I know there are ‘first world’ nations and ‘third world’ nations. What are some ‘second world’ nations, and why don’t we hear the tern ‘second world’?
It’s obsolete. The ‘Second World’ was the Soviet Bloc. However it was never commonly used even when there was a Soviet Union.
- Tamerlane
The “second world” is that of Communist nations.
Due to the limited number of Communist nations that currently exist, the term isn’t used that much anymore.
It never really took off as a term. Back in the day it refered to the communist block of countries.
Beaten to it.
And Unca Cece also knows the origin of these terms.
Ah, it refers to Soviet block countries.
Was it ever formally stated in any venue that the NATO countries were “First” and the Warsaw Pact countries “Second”? Or was it merely that those two national blocs were the “top two” (and during the Cold War, no doubt each side thought of itself as “First”), making all the less-developed places “Third World”?
Yeah, but only in 1960…
In the mind of the original author, since he was refering to the first and second estate (nobility and churchmen respectively) of the french “ancien regime” (and even more precisely to a famous pamphlet written by the abbot Sieyes just before the revolution), the “first world” didn’t need to be above the “second world”. There was one side the dominant first and second worlds, and one the other side the oppressed third world.
That may be so, but since “third” clearly implied being worse than the first two, I imagine members of the first two would have attached some mental importance to being first rather than second, even if the original author thought of them as co-equals in rank.
I don’t know that “Third” implied worse. Rather, people like Tito embraced the idea that his country (Yugoslavia) and others were seeking a third way, a system that was neither wholly capitalist nor wholly communist.
Over time, “Third World” has come to mean impoverished nations of Asia, Africa and South America… but originally, I think it just meant any nation not directly allied with either the Americans or the Soviets.

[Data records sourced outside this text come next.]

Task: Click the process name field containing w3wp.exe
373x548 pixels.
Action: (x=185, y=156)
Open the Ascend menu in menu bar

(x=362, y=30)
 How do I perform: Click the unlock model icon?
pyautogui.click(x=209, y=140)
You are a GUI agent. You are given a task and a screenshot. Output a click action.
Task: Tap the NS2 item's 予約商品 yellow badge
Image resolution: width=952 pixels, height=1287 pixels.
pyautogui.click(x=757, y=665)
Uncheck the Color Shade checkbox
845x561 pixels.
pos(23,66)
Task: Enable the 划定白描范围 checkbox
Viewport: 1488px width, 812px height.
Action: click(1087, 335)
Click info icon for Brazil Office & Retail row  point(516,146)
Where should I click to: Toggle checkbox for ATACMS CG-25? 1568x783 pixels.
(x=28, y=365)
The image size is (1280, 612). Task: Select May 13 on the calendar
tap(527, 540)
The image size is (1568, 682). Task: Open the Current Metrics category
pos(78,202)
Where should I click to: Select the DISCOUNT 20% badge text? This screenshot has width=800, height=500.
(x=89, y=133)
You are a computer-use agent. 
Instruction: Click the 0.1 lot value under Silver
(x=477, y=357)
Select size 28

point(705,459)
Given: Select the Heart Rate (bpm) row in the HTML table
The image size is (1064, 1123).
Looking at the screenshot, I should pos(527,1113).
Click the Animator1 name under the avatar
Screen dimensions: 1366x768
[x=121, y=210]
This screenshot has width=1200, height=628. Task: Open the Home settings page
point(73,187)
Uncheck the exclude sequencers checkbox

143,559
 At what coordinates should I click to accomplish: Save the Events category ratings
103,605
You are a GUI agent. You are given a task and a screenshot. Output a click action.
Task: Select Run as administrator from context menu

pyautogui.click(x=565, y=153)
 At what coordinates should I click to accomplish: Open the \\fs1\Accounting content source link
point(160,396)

No. What you’re talking about isn’t the “third world” (a concept created in the west to refer to develloping countries) but the “non-aligned movement” which was an actual organization including countries that intended to create a counterweight to the influence and interventionnism of both western nations and the communist block.
Tito’s Yugoslavia was indeed one of the main actor in this movement, along with for instance Egypt or Indonesia. I don’t even know if it still exists. If it does, it has been pretty silent since the fall of the Soviet Union.
But that would assume that “third world” (or first, or second) was a term actually used in communist countries as it was in the west. I wouldn’t know if it has ever been the case, but I’m not aware of any controversy about it.
Anyway, I can’t see, say, the USSR ambassadors in western capitals protesting officially about being called “second world”. Especially since while “third world” came to be widely used, and “first world” occasionnally too, it never happened with “second world”, as proven for instance by the existence of this thread.
Actually, there was a lot of overlap between the Non-Aligned Nations and the Third World. In the early days of the Non-Alignment Movement many of the NAN adopted the term to refer to the movement.
The NAM has been struggling to find a reason to exist since the fall of the Soviet Union. I’d say they more provided a fulcrum than a counterweight. And now that one side of the see-saw has been cut off, they’re more or less floundering as a movement in a search for relevance.